La gestion économique et financière catastrophique sous ses deux mandats laissant un pays endetté jusqu’au cou et des filets sociaux en lambeaux constituent, il s’en doute, les seules paramètres sur lesquels les populations le jugent. Tous les forcings qu’il a jusqu’ici utilisés pour justifier ses décisions litigieuses devraient le préoccuper.
Pourtant, certains observateurs estiment que Ghazouani ne serait qu’une «marionnette» entre les mains du président sortant ; qu’il n’aurait pas assez de poigne pour s’imposer face à la forte personnalité du président Mohamed Abdelaziz. Il ne serait là que pour amuser la galerie en attendant un come-back du marionnettiste.

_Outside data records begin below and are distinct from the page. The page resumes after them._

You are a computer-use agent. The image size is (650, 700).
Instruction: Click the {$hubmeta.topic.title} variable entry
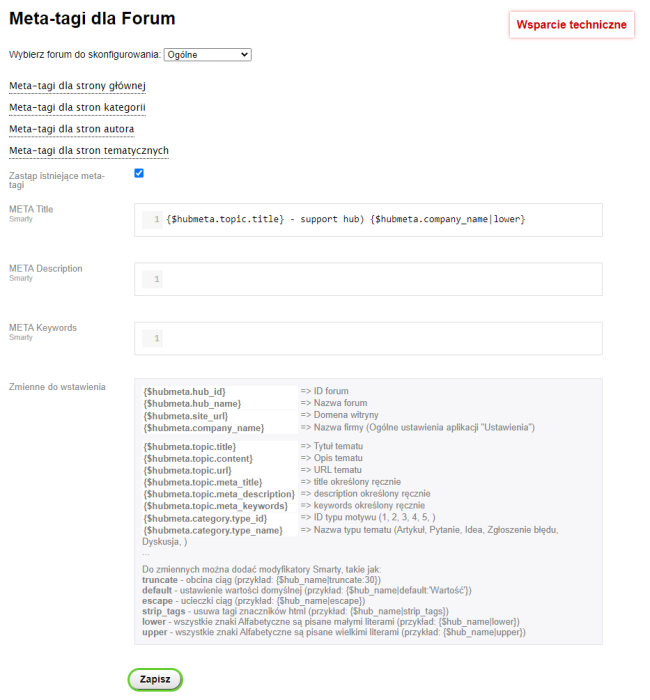click(190, 446)
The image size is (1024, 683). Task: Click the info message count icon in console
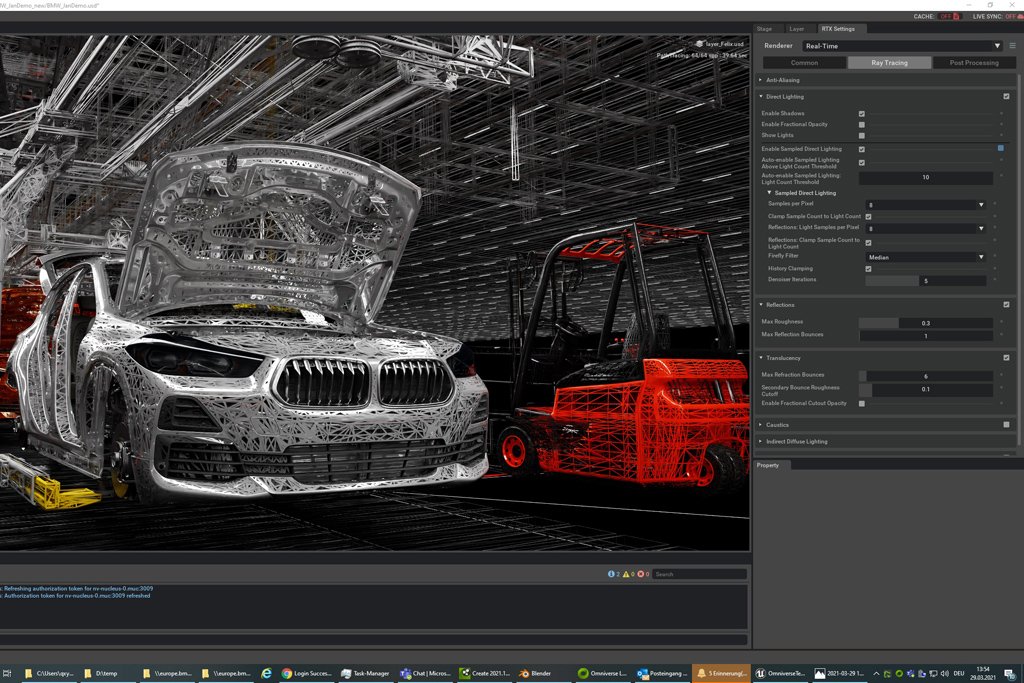click(x=611, y=574)

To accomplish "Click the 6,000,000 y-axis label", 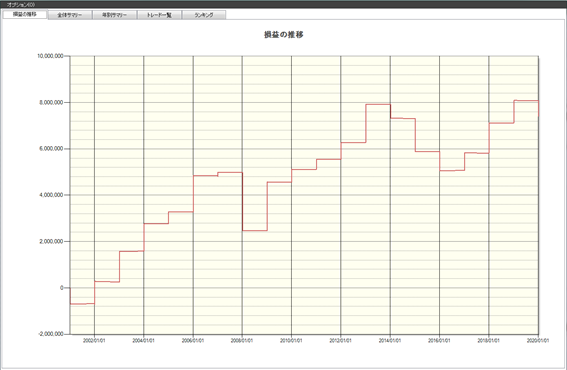I will tap(51, 149).

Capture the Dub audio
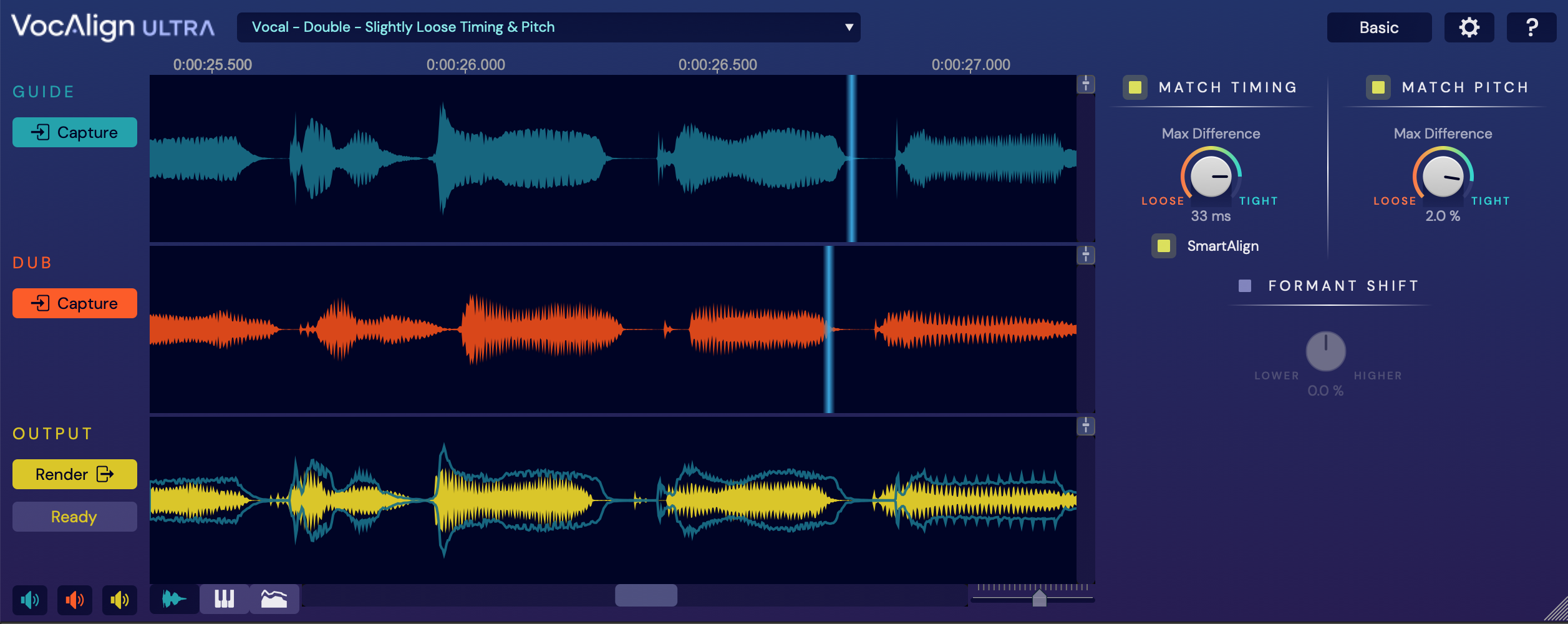(75, 303)
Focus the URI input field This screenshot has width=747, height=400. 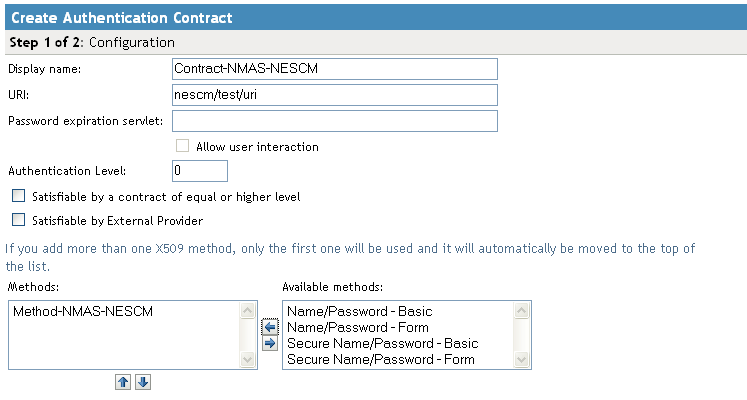[x=335, y=94]
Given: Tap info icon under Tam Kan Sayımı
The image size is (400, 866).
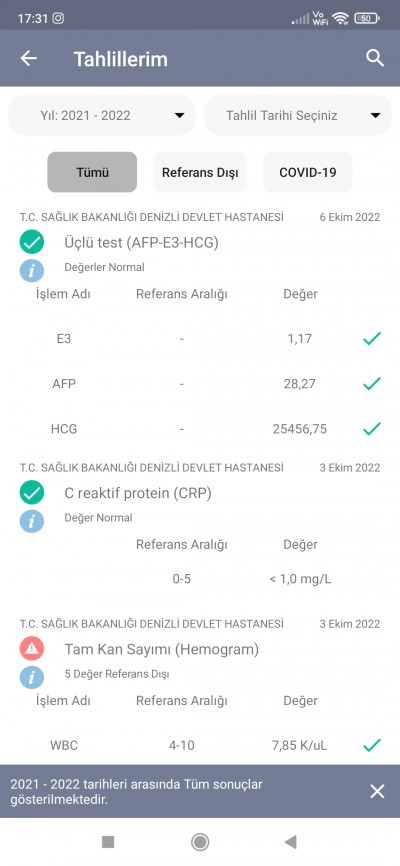Looking at the screenshot, I should 31,678.
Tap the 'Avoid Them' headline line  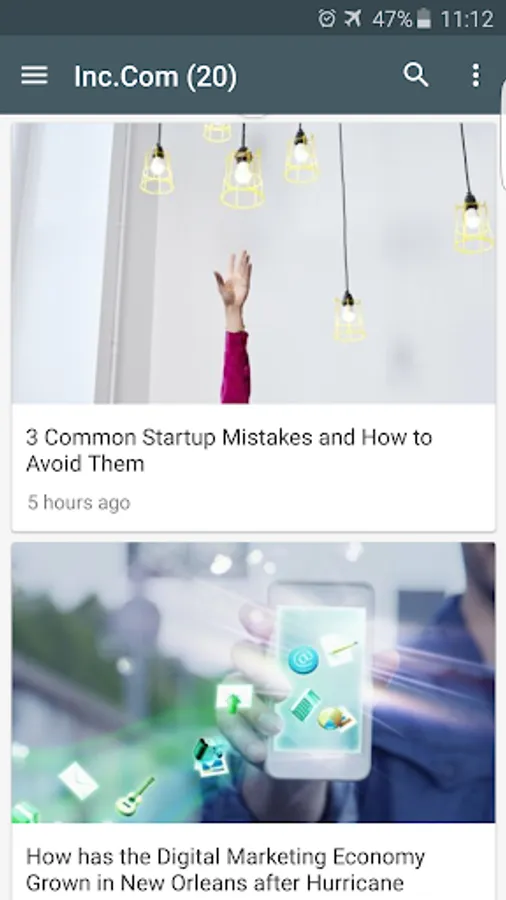[85, 464]
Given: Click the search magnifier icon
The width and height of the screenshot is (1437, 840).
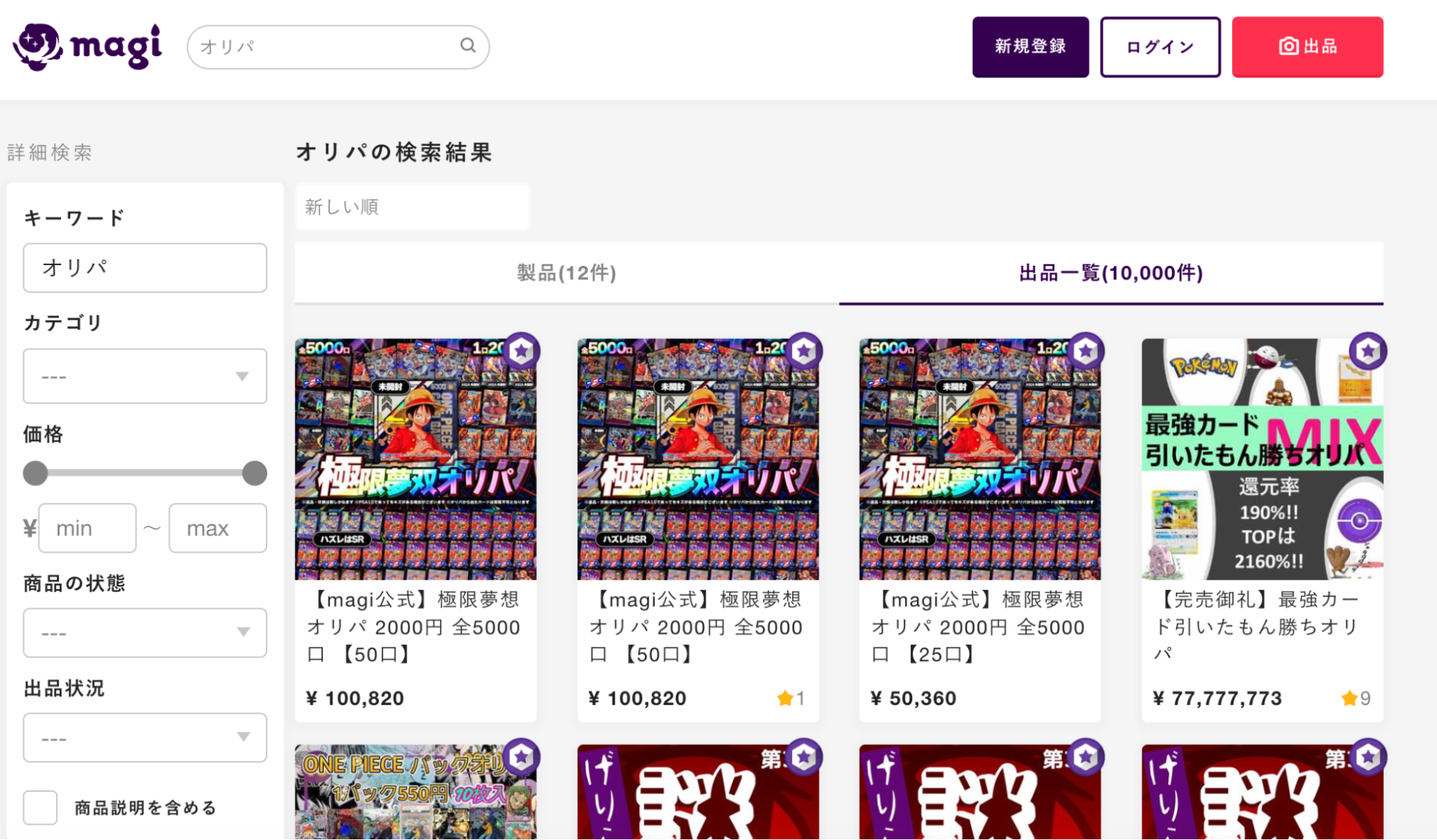Looking at the screenshot, I should tap(468, 46).
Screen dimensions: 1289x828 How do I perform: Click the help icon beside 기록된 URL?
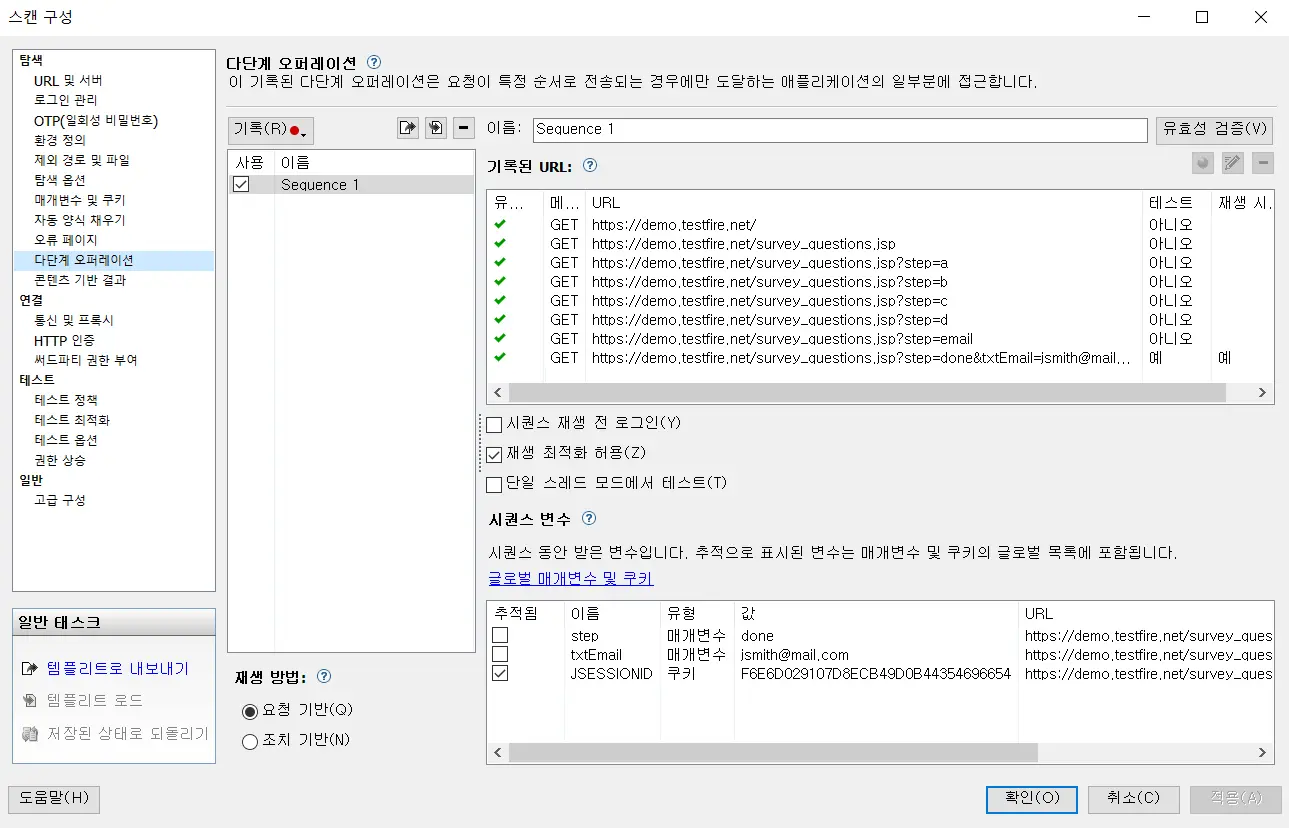[x=590, y=166]
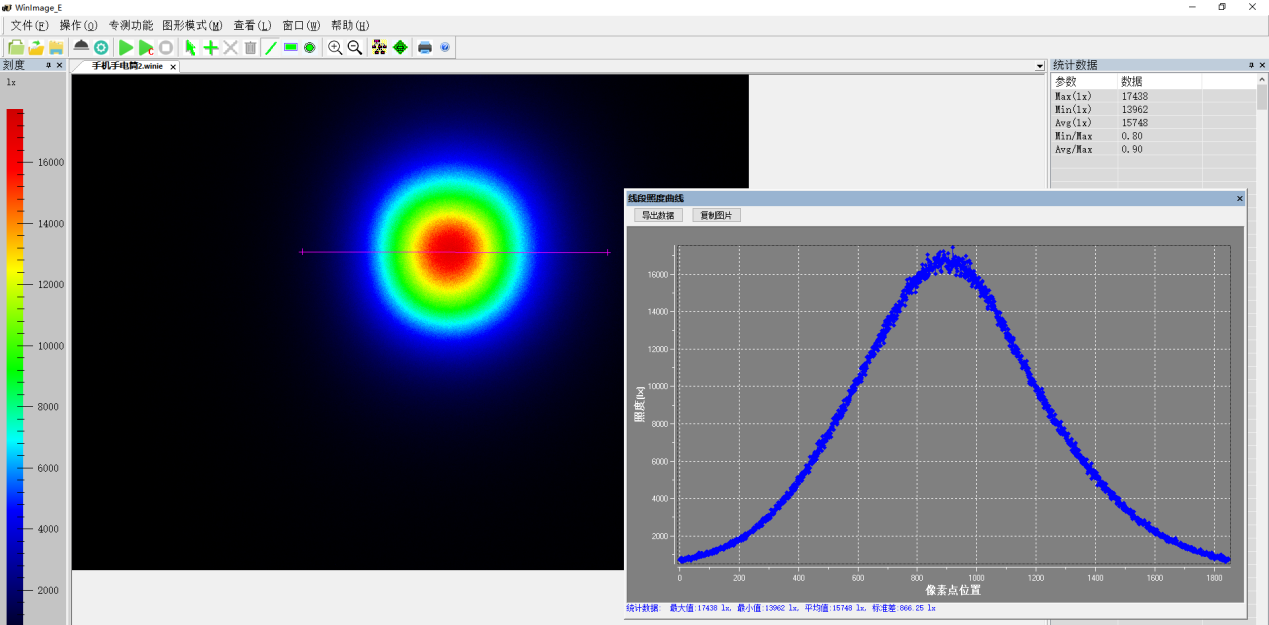
Task: Click the zoom out magnifier icon
Action: 354,47
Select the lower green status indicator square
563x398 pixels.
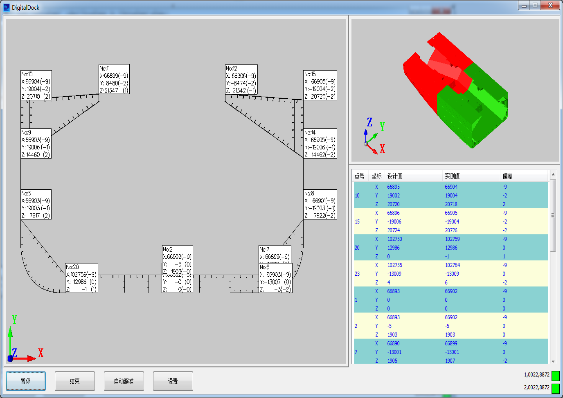[555, 388]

La transparence du scrutin, seul gage !
Avant même la campagne électorale et le scrutin du 22 juin, les candidats de l’opposition, mis à l’écart de la Commission électorale nationale indépendante (Ceni), crient au scandale. Et cerise sur le gâteau, l’attribution du marché d’impression des bulletins de vote à une société dont le patron est le protégé du président sortant, suscite encore plus de doute sur la transparence réelle des opérations. Un conflit d’intérêt qui aurait pu convaincre la Ceni d’éviter toute suspicion autour du scrutin et ne pas chercher par de fallacieux prétextes à justifier l’ouverture de son appel d’offres aux entreprises locales.
Seules des entreprises étrangères à l’enjeu politique national et susceptibles d’être contrôlées dans leurs pays auraient pu rasséréner tous les candidats. La Ceni semble malheureusement avoir choisi la mauvaise direction pour en imposer à tous les acteurs.